Problem:
Check every line below for the word "beside" and copy each one that has it.

[Opening Raw data section]

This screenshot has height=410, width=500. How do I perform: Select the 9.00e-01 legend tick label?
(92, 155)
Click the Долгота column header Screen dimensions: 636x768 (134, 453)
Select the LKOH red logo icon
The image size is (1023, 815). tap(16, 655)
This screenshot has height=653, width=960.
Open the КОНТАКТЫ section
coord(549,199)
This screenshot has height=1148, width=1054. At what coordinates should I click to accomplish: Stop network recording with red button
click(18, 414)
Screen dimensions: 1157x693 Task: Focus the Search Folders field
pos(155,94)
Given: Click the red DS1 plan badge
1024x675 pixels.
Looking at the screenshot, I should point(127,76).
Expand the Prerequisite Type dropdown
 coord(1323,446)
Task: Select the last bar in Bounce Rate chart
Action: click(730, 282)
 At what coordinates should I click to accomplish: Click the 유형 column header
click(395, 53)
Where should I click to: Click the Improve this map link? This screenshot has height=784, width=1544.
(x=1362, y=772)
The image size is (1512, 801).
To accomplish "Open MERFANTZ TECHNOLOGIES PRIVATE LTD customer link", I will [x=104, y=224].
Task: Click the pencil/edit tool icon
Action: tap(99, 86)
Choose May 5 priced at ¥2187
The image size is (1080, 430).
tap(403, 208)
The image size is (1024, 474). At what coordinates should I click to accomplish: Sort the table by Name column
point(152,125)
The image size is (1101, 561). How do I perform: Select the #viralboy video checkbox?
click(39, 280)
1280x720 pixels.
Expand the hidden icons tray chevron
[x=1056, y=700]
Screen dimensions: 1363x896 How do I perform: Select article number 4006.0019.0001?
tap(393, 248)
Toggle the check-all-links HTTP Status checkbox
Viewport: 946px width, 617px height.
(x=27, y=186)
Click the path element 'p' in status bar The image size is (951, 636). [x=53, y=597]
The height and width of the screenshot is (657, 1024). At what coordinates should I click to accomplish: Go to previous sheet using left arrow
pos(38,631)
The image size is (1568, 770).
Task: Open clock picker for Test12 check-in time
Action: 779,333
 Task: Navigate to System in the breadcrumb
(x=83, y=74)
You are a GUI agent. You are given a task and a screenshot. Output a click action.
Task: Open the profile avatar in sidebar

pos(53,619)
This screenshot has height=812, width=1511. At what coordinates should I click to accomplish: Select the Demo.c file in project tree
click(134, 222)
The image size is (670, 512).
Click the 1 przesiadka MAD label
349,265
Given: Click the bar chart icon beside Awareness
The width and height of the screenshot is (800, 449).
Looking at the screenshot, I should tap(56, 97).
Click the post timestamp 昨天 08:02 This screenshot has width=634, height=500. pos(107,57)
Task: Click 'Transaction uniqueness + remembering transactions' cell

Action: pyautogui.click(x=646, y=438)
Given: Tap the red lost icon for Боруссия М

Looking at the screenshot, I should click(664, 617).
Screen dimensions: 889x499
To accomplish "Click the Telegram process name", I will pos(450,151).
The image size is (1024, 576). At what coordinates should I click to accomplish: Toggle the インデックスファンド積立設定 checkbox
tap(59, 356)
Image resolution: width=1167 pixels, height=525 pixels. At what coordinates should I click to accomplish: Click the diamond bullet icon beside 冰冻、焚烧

[Closing Raw data section]

Exercise solution:
Given: Click the bar chart icon beside Awareness
Image resolution: width=1167 pixels, height=525 pixels. At what coordinates should I click to accomplish: Click the diamond bullet icon beside 冰冻、焚烧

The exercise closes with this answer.